The average person is a ghost from the past.
An important use of statistics is to condense many individual observations into a few summary figures, so-called descriptive statistics. Naturally, there are certain principles to follow to ensure this is done properly, but some mistakes have been made over the years that have proven hard to shake off. The average person is just that.
A wave of statistics
In the mid-19th century, a wave of statistics washed over the world. The natural sciences had long been successful in using numbers to describe nature, and other branches of science followed suit. As a social parallel to physics, there was a movement to create a social physics, now termed sociology, the goal of which was to describe society using numbers. Country after country set up national statistics offices, and with the vast quantity of numerical information about society and its inhabitants, there was a growing need to summarise and present these figures in a meaningful and understandable way.
One of the pioneers in this work was the Belgian mathematician Adolphe Quetelet (1796–1874), with his groundbreaking contributions in statistics and quantitative analysis. In addition to developing the body mass index (BMI) to describe body composition, one of Quetelet’s major scientific inventions was l’homme moyenne – the average man: a person with average traits (1). The idea was captivating. Instead of rows and columns of numerical information, the summary figures took shape in front of our eyes, manifested as an actual human being. The idea spread, and eventually many countries even gave names to their average person. In Norway, we have Kari and Ola Nordmann, the Swedes have their Medelsvensson, while the British have Jane and John Doe.

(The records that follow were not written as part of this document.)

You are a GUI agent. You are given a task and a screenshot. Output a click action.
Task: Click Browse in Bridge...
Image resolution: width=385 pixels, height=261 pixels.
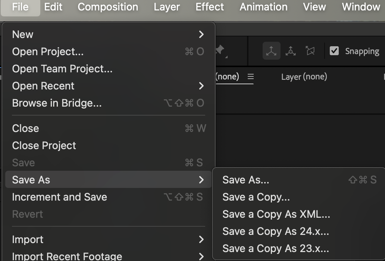coord(57,103)
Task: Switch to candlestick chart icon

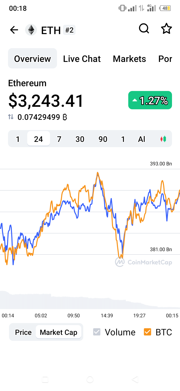Action: pyautogui.click(x=163, y=139)
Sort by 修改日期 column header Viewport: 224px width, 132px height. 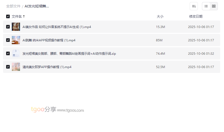click(x=196, y=16)
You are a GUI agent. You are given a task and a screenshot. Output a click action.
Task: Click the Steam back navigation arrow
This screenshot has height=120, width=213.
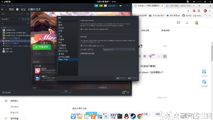coord(2,9)
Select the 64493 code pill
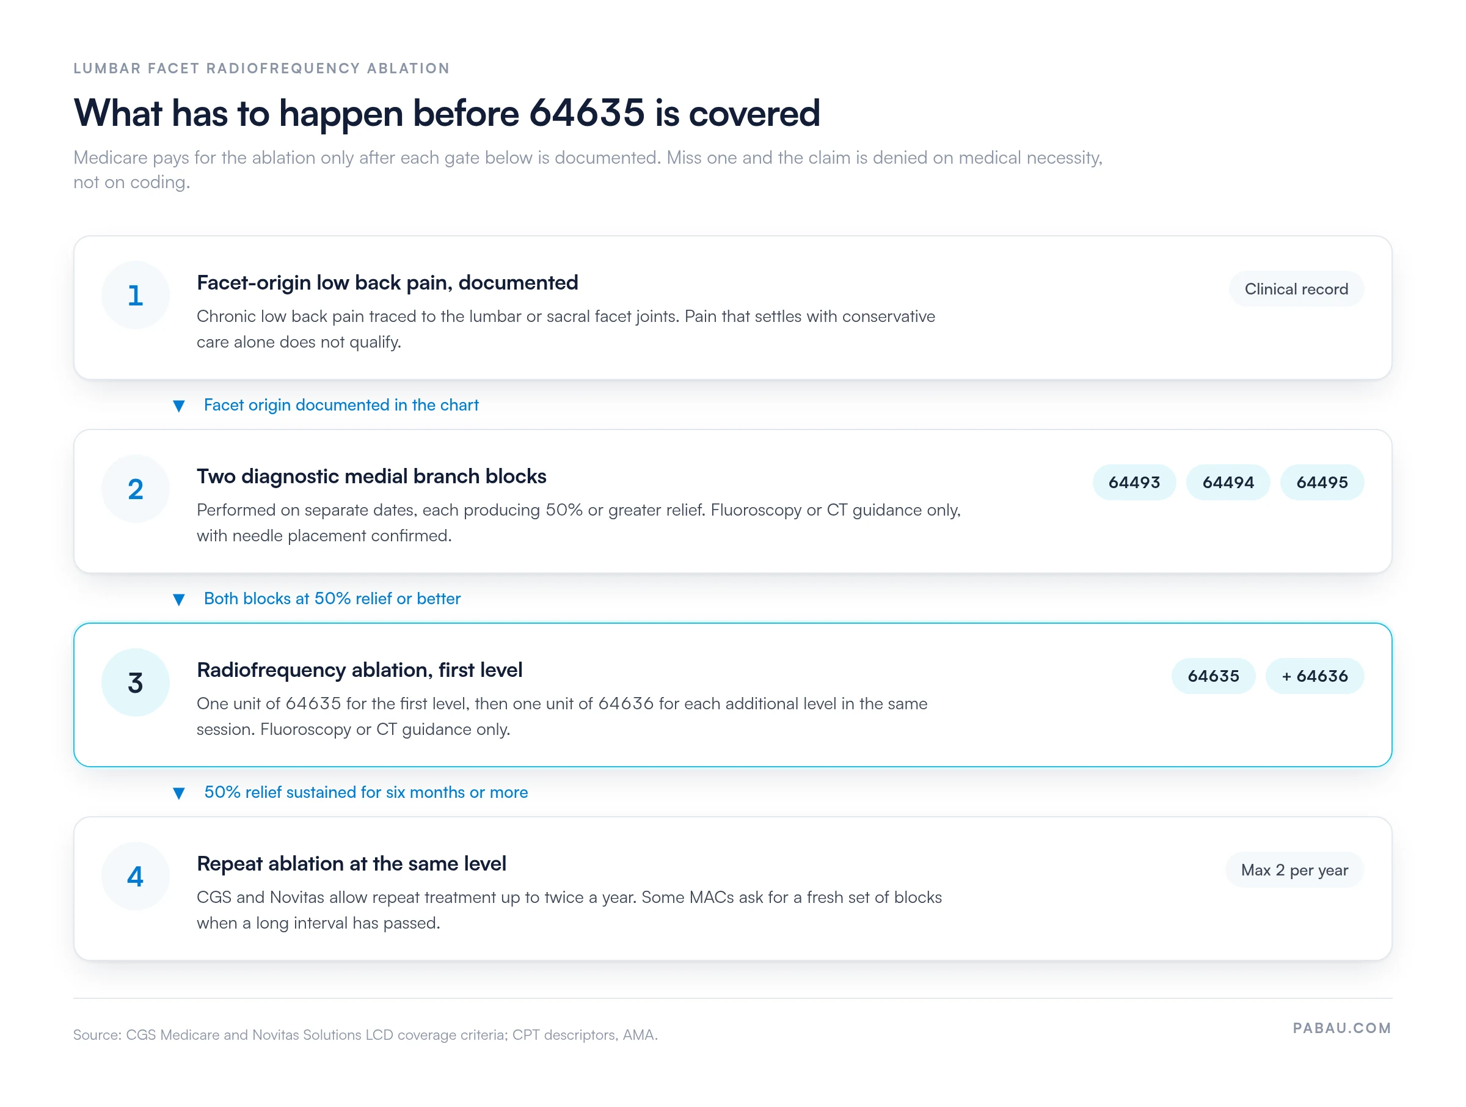 tap(1134, 483)
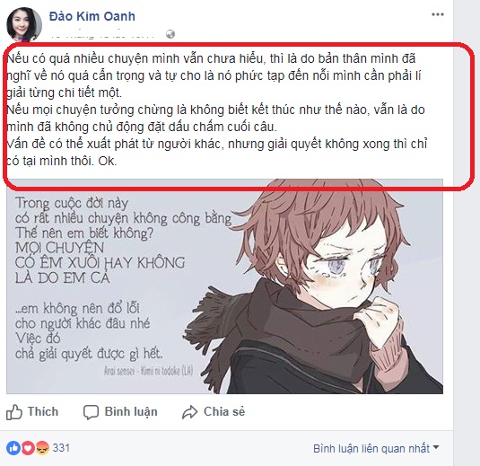Screen dimensions: 480x466
Task: Click Đào Kim Oanh's profile picture
Action: coord(24,24)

The average man meets resistance
But Quetelet’s average man met resistance. It was hard to imagine that a human being with average characteristics actually existed. The human body is a fine-tuned system, where everything is interconnected, and average numbers for various human traits cannot just be assembled into a new human being. As a principle, the average person quite simply did not make sense.
Nevertheless, the average man lived on. Then, as now, the dissemination of scientific results was considered important, and in 1825, the French mathematician Joseph Diaz Gergonne introduced the ‘man in the street’ as the final litmus test for explaining a theory of any merit (2). From 1900 onwards, the ‘man in the street’ was popularised by the German mathematician David Hilbert (1862–1943), and also found his way into American politics, where he assumed the meaning of ‘the average voter’. In Norway, the ‘man in the street’ entered society in full force in connection with the 1972 referendum on EU membership. The idea of one person as a representative of the many took hold once more.
The sufficiency principle
The question that Quetelet and his contemporaries were poking at is one of the basic questions in statistics. How do we summarise numerical data without losing essential information in the process? It may seem like an impossible question, but when formulated mathematically, it becomes surprisingly manageable. The answer is what is known as the ‘sufficiency principle’ in mathematical statistics (3). The sufficiency principle gives us valuable insights into what is actually needed in order to summarise data properly.
The average is not enough
There are several ways to find the middle of a data set. The most widely used numbers are the median, which is the middle number, and the average, which is a mathematical calculation of the geometrical centre of the numbers. Statisticians love the average because of its mathematical properties. It is easier to use in calculations than the median, and it appears naturally in many contexts. However, while the median is often an actual observation, the average is not part of the data set. The average is not typical, it is not common, it is not normal. In fact, the average is so atypical that it does not even exist among the observations.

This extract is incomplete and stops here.